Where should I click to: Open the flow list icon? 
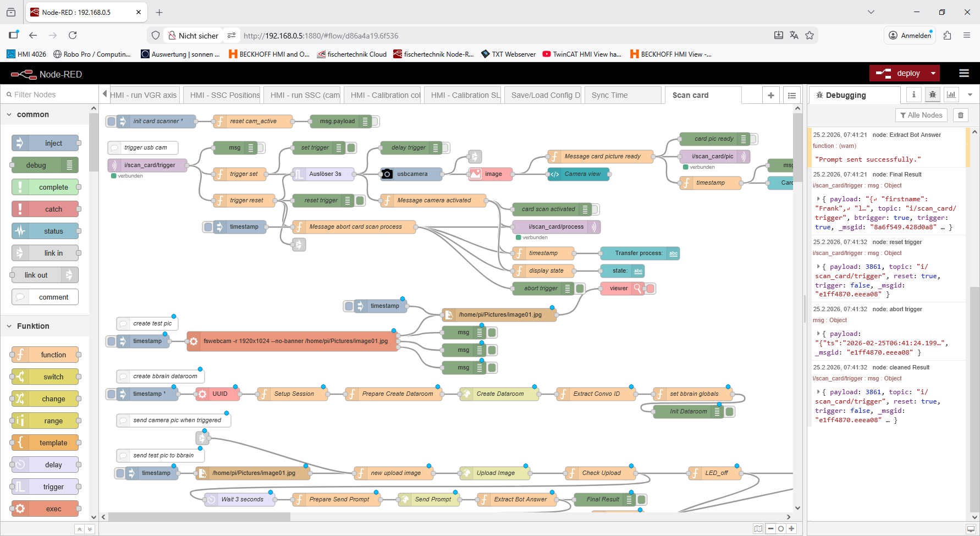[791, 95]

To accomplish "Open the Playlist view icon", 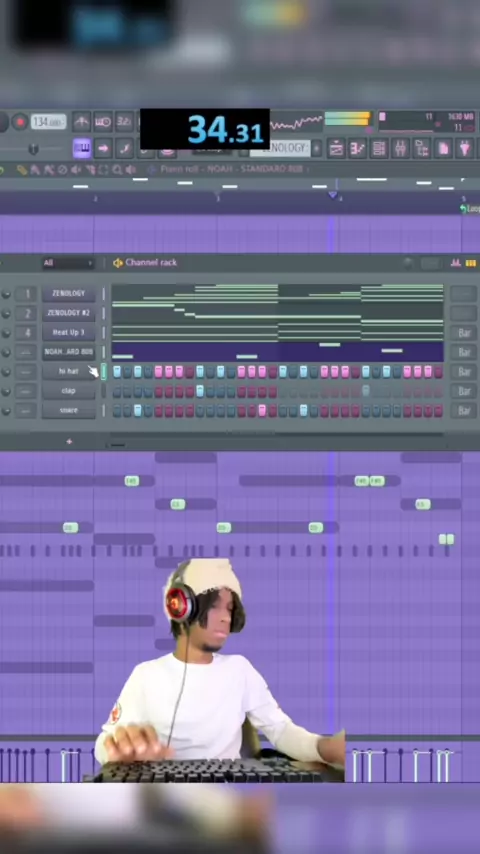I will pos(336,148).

* * * * * * *

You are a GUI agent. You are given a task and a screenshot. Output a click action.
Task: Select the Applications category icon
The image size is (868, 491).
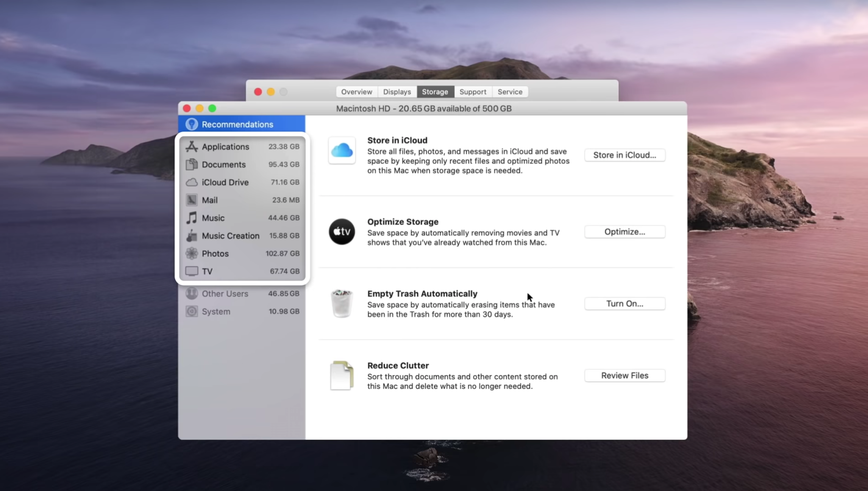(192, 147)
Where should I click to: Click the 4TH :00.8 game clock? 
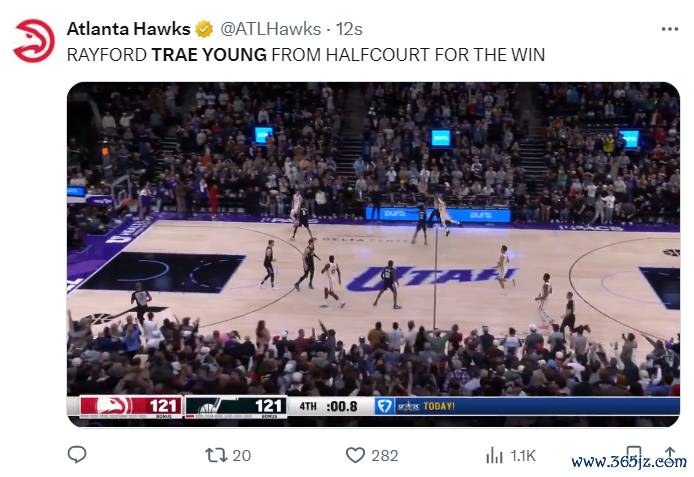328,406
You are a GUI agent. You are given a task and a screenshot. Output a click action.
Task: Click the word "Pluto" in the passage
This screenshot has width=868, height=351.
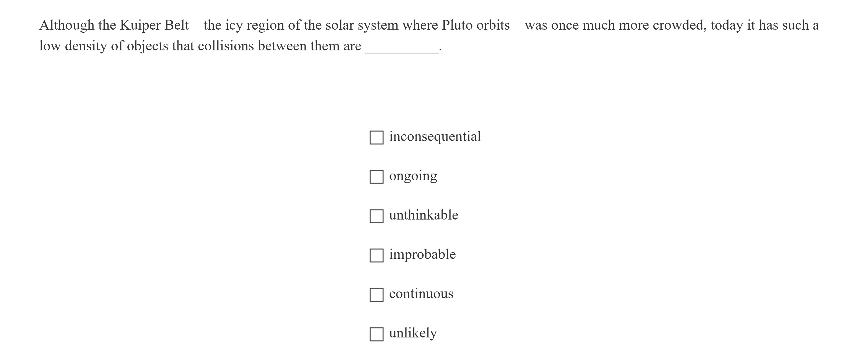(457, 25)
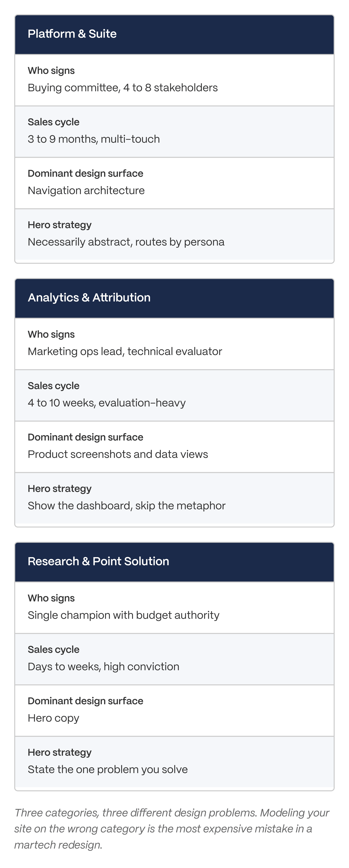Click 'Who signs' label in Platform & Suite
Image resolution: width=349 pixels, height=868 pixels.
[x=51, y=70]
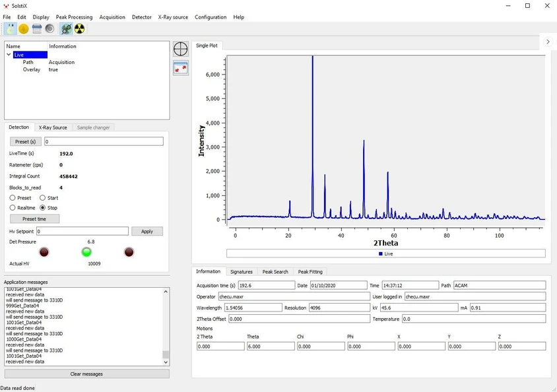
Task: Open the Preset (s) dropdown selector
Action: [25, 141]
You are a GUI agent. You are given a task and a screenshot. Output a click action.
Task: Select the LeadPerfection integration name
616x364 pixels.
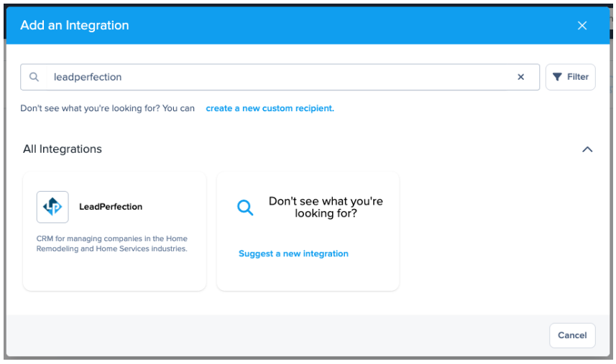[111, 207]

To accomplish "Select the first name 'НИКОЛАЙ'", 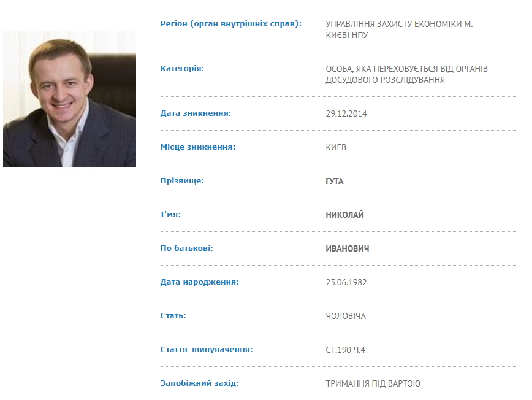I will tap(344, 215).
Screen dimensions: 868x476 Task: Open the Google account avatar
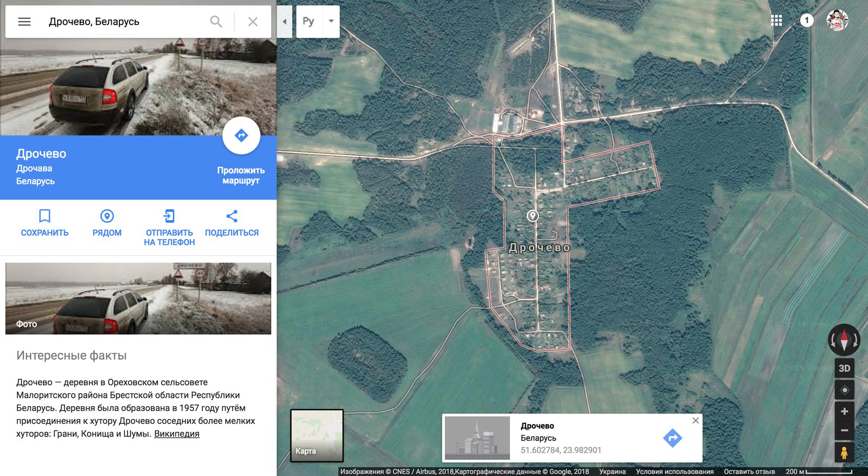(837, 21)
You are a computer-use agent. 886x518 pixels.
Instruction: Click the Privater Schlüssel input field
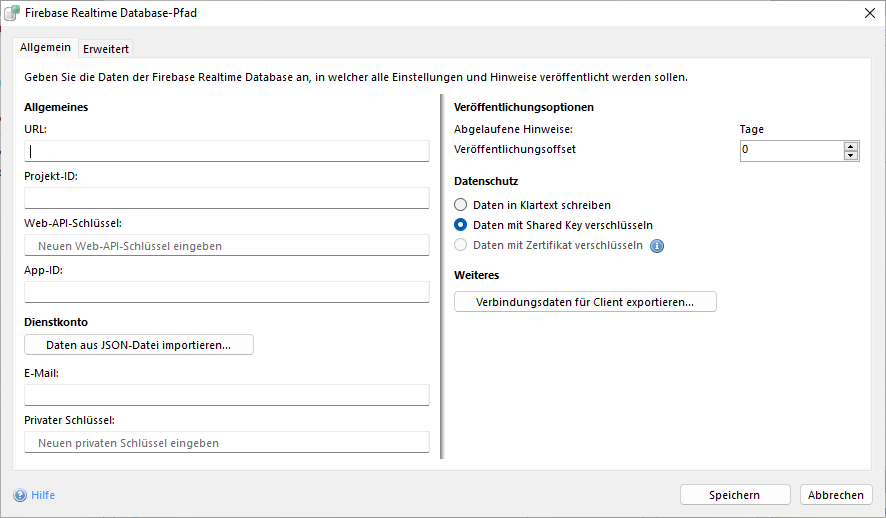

* * * * * * *

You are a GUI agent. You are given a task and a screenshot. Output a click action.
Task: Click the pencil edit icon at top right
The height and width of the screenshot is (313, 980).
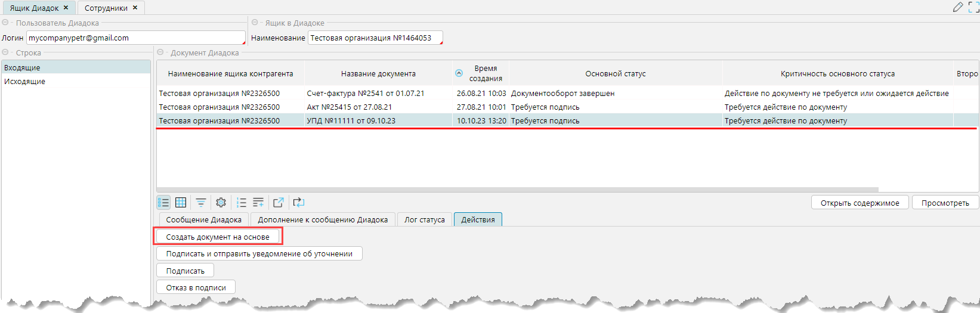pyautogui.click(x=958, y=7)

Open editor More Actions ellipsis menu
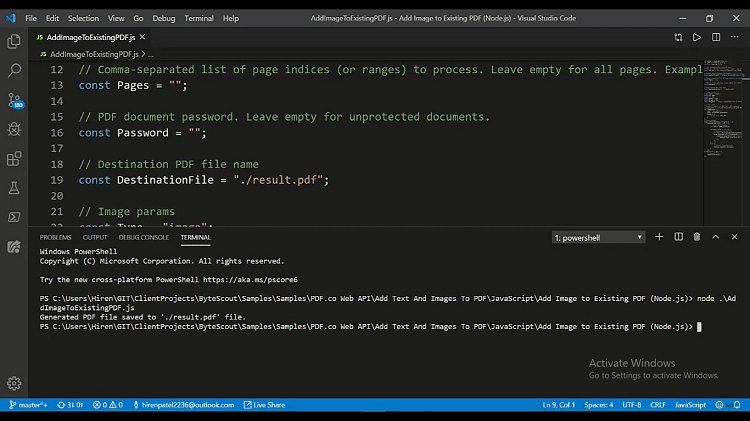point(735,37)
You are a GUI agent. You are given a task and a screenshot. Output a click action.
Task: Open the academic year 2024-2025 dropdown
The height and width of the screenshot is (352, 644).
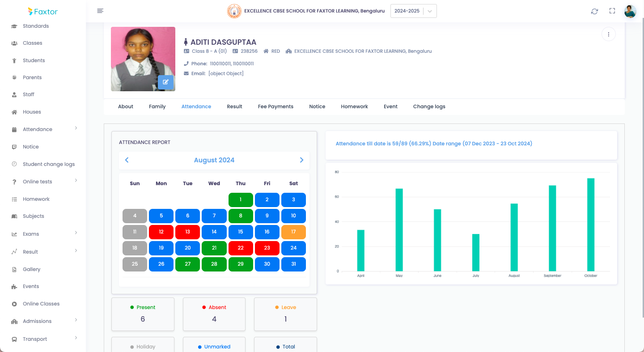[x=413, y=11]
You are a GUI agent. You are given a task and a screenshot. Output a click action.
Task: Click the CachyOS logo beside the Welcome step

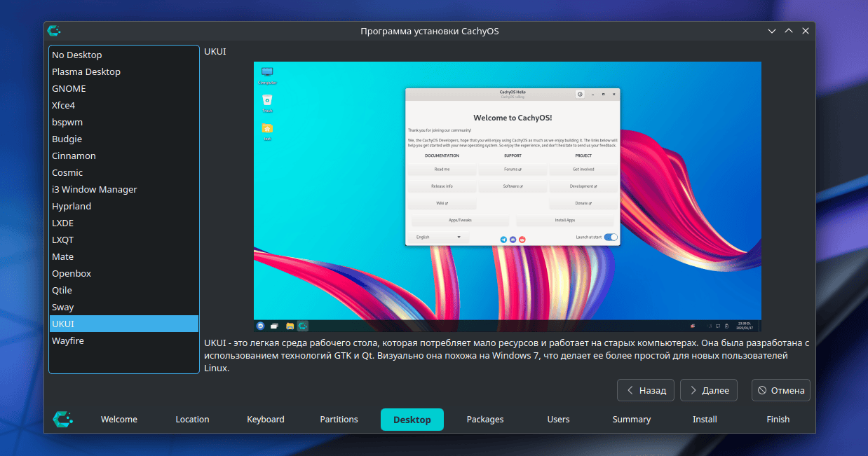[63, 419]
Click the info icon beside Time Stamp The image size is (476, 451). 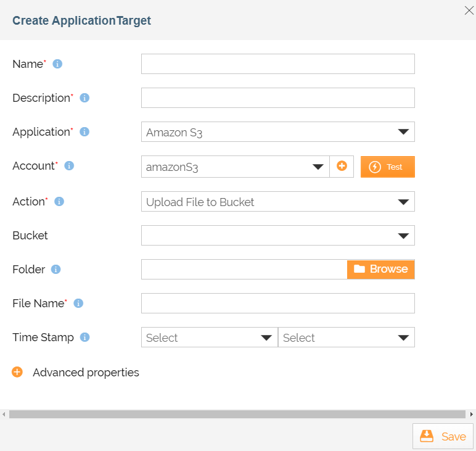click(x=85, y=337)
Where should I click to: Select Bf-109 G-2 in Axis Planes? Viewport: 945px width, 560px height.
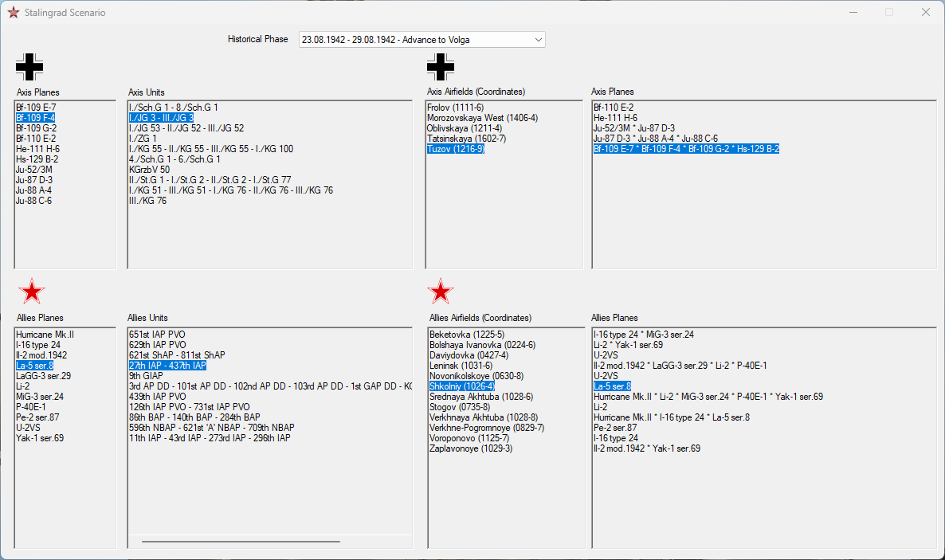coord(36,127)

* * * * * * *

■ GIVEN REQUEST ■
Resize the items between the line holding "Screen dimensions: 868x476" and the line holding "Instruction: Click the", inclusive, by rewriting those lines in full, requests included, with each answer coordinate multiplied by 2.3 and rounded to a whole number, halves up. Leave the pictures out of your answer.

■ COMPLETE ANSWER ■
Screen dimensions: 868x476 Task: Open the Google account avatar
(1925, 48)
You are a computer-use agent. 886x518 pixels.
Instruction: Click the Privater Schlüssel input field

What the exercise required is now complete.